Now that I’ve slept, I have made my peace with the stupid thing. I feel a little better that sometimes when I offer it to her she reaches up, grabs it, and pulls it out of her mouth and looks at me like I’m a moron. As if to say “no, I want the real thing.” It’s the most deliberate use of her hands I’ve seen so far. So she hasn’t completely abandoned me for the pacifier. She’s still trying to figure out how to get her own fingers into her mouth, but I think in another week she might get there.
We also introduced her to her first bottle of expressed milk. I wanted to put it off another week, per recommendations from lactation consultants, but in the interest of my sleep sanity RD needed to be able take some of the night feedings. I was terrified that she’d decide she preferred the bottle to me and that would be the end of breastfeeding. And I still am. If breastfeeding is awkward, pumping is downright ridiculous looking and getting a bottle ready / cleaning it afterwards is so much more effort than just popping her on a boob.
Like most new parents, I’m learning that there are some things you just have to let go in favor of something more important. Like sleeping for more than an hour.
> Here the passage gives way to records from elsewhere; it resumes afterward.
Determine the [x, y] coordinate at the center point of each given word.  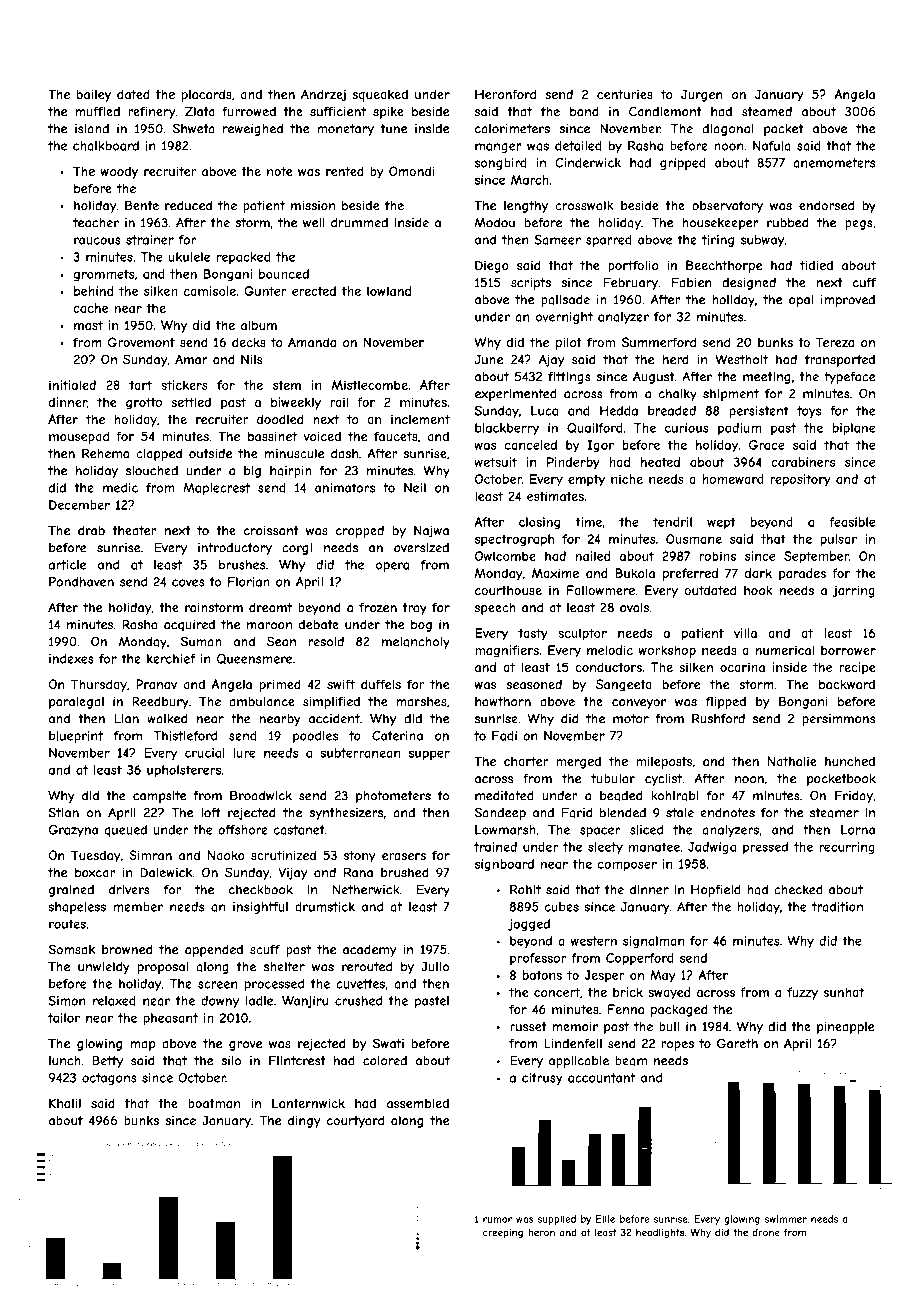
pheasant [170, 1019]
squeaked [380, 95]
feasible [852, 522]
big [252, 472]
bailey [94, 95]
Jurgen [702, 95]
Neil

A baby who nurses well isn’t as important as having a mother who can think straight. And thankfully neither the pacifier the bottle hasn’t affected her latch as far as I can tell. She’s still my little lamprey.
1 thought on “Caving”
with the spitting up and the inconsolable crying, you may want to have her evaluated for reflux. My son had it bad, but I didn’t know his level of spitting up and squalling inconsolably was anything but normal until he was 3-ish. I dream of the sleep I could have had if we’d started him on zantac sooner.
(And a note to the ZOMG babies shouldn’t have medicines! set, babies also shoudln’t have their baby teeth dissolve in stomach acid, or aspirate spit-up. Life is a series of trade-offs, and hooray for modern medicine.)